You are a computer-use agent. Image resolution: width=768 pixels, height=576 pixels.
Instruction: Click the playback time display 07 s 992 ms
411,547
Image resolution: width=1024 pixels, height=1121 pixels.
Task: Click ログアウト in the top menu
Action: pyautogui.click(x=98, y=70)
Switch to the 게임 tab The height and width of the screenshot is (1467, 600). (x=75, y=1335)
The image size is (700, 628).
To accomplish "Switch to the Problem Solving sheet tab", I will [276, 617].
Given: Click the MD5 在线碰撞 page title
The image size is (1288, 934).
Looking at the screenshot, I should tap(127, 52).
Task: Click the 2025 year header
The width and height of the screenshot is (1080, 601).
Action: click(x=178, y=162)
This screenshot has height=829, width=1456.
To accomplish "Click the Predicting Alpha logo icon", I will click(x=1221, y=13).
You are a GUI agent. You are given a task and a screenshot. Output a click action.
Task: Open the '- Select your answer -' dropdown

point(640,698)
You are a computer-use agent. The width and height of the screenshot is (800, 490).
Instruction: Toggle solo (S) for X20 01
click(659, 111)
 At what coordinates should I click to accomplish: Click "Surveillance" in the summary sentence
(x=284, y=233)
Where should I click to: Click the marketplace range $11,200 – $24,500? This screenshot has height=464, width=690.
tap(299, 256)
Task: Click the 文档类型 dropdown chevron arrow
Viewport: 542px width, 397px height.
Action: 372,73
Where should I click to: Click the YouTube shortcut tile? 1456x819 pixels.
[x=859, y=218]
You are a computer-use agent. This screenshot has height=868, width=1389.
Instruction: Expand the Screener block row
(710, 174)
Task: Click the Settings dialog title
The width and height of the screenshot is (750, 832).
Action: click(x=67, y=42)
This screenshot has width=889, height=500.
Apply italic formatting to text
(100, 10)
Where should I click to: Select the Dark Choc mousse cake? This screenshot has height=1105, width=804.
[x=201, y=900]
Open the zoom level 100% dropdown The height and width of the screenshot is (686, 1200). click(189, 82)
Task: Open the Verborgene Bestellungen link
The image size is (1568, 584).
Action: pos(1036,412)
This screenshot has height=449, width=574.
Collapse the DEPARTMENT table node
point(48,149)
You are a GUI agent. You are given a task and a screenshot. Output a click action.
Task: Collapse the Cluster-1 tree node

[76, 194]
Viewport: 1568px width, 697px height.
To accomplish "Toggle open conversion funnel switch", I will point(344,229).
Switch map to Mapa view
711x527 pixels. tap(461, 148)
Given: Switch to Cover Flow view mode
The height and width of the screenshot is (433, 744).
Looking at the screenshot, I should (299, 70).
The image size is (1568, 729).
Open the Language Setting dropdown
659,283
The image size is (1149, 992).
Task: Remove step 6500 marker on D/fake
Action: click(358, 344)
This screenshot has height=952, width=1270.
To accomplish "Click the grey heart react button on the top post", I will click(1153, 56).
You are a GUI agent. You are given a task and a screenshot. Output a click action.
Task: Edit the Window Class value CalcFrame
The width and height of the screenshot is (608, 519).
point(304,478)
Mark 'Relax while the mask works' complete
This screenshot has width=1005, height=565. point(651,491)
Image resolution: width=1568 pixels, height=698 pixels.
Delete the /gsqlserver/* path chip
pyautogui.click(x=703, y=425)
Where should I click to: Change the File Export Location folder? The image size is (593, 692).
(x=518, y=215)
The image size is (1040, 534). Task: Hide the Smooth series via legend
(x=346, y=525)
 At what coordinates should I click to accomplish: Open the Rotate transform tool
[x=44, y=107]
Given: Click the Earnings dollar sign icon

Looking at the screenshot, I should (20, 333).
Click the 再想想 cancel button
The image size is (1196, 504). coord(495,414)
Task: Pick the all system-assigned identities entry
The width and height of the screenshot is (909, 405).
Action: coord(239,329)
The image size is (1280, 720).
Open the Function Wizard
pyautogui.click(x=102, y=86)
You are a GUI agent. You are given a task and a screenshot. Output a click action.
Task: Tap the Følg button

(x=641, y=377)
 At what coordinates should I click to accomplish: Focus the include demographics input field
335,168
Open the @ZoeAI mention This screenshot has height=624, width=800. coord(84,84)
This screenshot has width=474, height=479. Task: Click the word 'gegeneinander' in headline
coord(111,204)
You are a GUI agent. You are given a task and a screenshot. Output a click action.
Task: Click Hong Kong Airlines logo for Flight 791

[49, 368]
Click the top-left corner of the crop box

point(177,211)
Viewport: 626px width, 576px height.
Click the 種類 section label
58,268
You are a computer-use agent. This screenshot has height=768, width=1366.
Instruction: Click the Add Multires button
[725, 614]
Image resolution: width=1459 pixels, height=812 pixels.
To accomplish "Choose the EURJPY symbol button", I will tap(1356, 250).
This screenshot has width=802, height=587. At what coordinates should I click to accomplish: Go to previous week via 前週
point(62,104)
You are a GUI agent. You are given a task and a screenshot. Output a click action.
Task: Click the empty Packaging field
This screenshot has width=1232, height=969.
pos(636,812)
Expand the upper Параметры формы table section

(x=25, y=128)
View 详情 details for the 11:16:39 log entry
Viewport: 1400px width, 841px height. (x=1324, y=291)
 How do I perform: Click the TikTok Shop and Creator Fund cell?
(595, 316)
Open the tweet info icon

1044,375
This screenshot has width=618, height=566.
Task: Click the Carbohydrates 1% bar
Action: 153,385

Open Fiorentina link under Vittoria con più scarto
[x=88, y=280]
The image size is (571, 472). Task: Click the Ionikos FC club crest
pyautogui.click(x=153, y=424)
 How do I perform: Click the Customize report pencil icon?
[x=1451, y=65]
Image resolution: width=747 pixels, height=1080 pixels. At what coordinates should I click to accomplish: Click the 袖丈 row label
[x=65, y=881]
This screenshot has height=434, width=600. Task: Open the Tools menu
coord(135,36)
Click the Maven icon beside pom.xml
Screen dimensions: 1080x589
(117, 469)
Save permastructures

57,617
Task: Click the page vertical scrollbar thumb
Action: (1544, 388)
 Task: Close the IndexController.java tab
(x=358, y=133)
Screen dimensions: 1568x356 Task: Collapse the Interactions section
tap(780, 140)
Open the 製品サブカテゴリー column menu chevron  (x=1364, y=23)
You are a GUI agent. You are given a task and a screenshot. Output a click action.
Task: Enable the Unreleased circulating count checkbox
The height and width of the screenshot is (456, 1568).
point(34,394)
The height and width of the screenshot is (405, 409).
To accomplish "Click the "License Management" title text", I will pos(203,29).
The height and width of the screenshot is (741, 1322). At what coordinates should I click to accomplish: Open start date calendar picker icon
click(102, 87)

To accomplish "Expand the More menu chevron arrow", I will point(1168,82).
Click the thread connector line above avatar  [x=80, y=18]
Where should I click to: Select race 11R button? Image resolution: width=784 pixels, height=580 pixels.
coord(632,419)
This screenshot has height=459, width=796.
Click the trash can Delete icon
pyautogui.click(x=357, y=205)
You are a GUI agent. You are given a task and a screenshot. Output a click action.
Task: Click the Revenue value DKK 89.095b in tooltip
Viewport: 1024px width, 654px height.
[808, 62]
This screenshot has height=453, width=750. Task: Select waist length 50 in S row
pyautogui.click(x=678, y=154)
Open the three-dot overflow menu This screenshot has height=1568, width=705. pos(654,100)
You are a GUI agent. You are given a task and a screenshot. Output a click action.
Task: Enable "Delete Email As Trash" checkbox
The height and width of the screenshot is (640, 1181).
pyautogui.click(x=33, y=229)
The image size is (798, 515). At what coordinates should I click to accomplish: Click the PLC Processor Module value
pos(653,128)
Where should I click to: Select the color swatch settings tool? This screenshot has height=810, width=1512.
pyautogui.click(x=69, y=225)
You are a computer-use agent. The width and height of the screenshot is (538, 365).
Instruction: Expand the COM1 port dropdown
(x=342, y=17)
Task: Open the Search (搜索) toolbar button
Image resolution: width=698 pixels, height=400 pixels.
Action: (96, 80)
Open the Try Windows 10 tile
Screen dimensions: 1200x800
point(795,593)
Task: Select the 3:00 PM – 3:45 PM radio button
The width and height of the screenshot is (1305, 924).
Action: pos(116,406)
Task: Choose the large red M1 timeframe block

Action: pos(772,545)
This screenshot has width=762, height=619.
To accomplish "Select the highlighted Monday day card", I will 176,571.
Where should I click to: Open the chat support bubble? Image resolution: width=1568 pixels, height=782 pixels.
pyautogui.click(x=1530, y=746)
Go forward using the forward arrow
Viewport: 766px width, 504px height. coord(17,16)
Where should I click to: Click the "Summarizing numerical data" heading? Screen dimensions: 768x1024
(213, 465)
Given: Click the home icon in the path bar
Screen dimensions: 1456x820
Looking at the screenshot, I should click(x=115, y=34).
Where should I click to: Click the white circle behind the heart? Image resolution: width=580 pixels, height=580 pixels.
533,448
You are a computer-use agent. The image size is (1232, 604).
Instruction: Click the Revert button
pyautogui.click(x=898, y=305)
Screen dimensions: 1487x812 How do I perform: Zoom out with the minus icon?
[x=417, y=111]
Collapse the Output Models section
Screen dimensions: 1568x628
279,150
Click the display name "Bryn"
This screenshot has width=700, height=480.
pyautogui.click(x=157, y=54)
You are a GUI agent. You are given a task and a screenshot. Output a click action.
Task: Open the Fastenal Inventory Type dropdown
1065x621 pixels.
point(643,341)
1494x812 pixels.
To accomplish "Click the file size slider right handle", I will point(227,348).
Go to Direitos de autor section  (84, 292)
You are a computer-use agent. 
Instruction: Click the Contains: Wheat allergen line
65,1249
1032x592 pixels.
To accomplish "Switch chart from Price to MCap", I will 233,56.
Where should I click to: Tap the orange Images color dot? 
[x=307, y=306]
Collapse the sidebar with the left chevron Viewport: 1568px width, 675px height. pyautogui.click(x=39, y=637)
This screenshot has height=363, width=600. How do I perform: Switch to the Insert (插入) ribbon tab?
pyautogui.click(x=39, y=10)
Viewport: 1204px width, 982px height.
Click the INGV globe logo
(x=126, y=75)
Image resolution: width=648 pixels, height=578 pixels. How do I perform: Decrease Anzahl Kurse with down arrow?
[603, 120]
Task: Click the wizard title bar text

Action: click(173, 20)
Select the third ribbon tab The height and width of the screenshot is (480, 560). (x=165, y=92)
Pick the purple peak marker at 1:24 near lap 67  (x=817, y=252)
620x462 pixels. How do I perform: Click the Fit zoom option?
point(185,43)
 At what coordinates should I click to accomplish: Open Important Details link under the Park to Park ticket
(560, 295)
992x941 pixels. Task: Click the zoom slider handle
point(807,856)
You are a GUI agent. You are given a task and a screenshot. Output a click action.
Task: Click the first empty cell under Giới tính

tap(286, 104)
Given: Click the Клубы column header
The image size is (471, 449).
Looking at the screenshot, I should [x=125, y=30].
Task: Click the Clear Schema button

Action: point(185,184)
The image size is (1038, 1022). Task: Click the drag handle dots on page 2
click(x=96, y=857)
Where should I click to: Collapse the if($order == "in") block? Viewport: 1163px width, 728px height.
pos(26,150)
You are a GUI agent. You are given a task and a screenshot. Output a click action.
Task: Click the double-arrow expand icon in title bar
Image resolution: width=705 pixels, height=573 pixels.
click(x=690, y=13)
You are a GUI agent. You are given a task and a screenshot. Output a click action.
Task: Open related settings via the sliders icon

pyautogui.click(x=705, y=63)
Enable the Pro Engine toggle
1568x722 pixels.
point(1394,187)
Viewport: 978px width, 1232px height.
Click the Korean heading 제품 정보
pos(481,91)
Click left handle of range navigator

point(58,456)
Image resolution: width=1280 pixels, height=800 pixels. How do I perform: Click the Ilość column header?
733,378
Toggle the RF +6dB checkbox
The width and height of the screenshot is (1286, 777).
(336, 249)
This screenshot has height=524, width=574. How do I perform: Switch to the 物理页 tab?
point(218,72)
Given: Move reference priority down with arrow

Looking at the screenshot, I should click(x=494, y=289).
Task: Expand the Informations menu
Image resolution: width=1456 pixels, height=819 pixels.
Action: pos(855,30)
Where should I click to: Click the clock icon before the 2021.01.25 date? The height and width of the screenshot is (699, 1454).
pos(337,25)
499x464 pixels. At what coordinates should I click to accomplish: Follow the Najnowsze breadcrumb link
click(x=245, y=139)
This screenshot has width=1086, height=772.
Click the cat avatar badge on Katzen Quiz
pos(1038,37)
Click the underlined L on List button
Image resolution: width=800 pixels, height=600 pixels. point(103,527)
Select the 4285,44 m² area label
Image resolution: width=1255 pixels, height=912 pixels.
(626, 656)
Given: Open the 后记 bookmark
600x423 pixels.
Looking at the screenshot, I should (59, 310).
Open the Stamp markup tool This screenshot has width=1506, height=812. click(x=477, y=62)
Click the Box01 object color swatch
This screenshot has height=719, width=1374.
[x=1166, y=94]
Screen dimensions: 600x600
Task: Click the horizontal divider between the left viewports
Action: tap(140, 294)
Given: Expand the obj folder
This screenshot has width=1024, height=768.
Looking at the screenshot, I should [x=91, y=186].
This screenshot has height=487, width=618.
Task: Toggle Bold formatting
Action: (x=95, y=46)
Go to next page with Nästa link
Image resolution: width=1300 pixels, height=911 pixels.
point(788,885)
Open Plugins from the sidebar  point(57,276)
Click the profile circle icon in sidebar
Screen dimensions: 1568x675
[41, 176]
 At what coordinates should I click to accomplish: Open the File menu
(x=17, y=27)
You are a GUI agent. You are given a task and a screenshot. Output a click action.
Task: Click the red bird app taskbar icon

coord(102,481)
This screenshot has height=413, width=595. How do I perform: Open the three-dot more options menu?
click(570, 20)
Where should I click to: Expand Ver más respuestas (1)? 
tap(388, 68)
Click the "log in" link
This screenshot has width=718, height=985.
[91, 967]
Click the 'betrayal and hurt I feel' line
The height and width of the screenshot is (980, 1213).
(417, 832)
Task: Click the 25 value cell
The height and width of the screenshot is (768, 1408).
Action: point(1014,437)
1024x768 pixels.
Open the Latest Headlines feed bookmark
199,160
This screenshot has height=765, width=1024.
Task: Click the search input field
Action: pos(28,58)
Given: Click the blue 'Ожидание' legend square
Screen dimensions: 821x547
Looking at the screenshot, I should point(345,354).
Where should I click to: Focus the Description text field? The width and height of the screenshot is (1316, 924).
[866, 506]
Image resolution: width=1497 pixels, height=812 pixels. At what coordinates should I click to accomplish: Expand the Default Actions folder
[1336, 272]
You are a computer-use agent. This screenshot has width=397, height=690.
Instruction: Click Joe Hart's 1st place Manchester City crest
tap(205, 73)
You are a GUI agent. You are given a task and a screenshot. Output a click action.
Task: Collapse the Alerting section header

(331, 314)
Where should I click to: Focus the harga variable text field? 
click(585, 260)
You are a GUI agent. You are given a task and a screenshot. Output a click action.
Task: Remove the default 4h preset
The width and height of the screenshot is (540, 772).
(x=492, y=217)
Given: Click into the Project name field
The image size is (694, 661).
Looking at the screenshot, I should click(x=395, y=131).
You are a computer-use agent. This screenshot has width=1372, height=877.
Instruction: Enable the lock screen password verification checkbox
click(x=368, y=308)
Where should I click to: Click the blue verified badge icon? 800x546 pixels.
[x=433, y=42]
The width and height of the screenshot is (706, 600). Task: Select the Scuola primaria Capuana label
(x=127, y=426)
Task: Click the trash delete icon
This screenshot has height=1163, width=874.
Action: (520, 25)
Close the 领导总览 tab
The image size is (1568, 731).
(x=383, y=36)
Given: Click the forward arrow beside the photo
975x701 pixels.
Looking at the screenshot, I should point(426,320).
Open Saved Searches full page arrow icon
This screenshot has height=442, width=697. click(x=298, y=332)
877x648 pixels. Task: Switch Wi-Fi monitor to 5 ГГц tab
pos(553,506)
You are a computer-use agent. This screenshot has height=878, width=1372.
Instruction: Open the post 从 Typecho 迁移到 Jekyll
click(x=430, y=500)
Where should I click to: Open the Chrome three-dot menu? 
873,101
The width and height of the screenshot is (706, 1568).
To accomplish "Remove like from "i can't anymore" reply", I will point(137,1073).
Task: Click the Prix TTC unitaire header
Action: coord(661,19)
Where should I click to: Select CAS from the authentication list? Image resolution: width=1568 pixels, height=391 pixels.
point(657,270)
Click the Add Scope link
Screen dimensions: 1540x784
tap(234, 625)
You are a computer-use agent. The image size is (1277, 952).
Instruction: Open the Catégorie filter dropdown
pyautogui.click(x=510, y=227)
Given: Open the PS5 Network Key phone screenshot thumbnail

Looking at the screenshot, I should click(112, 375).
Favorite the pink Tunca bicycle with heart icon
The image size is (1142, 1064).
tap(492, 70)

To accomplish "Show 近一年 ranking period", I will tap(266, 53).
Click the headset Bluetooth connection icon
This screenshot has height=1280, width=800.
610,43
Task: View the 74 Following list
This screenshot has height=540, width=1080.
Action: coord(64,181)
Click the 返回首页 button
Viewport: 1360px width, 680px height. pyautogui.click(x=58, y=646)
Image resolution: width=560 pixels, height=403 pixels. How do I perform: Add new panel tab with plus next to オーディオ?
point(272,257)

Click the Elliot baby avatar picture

------------------------

(Goal of the exercise):
All lines of the records containing "name" should be shown.

(Final answer):
Click the display name "Bryn"
Given: Click into the Project name field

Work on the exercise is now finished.